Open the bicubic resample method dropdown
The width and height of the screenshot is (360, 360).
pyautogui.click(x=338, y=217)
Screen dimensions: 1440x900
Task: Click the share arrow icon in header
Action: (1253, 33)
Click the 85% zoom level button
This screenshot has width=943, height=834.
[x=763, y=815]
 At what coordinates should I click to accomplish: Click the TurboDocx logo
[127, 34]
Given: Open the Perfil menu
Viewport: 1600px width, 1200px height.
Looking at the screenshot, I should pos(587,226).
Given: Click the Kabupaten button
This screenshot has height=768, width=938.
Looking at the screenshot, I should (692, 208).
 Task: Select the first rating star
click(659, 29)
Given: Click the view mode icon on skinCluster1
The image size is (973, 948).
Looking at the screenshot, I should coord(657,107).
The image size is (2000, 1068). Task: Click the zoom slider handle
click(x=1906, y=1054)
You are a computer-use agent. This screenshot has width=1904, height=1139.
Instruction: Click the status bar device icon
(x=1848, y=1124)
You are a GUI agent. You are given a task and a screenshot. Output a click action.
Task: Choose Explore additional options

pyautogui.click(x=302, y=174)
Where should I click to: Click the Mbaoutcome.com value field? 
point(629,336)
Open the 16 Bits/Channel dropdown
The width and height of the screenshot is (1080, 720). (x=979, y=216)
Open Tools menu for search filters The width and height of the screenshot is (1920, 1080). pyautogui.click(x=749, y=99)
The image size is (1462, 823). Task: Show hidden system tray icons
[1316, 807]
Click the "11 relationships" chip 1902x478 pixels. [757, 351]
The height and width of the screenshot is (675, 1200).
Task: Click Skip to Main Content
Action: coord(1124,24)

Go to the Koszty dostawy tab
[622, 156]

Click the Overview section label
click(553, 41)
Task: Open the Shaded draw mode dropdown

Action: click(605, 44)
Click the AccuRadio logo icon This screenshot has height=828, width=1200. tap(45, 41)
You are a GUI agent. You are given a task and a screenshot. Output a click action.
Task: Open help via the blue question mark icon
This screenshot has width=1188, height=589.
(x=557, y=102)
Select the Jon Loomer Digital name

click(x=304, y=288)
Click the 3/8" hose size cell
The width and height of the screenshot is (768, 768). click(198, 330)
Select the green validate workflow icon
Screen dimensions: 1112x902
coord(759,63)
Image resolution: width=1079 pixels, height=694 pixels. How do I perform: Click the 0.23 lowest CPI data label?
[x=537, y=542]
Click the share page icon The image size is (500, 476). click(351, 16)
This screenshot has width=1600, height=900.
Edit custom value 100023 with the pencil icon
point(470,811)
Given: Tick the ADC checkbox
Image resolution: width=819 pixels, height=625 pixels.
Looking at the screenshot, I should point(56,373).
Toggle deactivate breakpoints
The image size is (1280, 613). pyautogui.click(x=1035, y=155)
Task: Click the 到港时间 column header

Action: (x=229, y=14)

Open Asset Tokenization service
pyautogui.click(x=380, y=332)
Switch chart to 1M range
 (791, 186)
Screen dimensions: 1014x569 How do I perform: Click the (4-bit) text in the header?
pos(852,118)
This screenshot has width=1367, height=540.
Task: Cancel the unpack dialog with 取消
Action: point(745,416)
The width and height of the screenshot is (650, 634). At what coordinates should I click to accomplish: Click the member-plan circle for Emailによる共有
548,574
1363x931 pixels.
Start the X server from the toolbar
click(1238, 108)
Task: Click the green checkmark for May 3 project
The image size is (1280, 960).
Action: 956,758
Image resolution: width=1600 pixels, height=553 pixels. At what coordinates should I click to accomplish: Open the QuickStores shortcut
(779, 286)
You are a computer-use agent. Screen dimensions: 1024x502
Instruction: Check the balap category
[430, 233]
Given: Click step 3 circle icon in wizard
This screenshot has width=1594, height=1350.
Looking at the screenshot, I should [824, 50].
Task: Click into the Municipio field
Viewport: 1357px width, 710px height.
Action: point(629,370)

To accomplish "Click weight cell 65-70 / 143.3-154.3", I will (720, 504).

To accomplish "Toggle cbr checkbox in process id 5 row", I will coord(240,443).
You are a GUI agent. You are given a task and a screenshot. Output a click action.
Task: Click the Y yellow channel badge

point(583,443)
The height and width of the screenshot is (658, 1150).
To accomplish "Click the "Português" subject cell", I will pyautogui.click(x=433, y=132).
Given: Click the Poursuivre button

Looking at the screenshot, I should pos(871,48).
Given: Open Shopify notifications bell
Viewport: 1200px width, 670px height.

___

Reproduce each line of the data containing the word "will".

To accomplish "Click weight cell 65-70 / 143.3-154.3", I will (720, 504).
To accomplish "Toggle cbr checkbox in process id 5 row", I will coord(240,443).
To accomplish "Click the "Português" subject cell", I will pyautogui.click(x=433, y=132).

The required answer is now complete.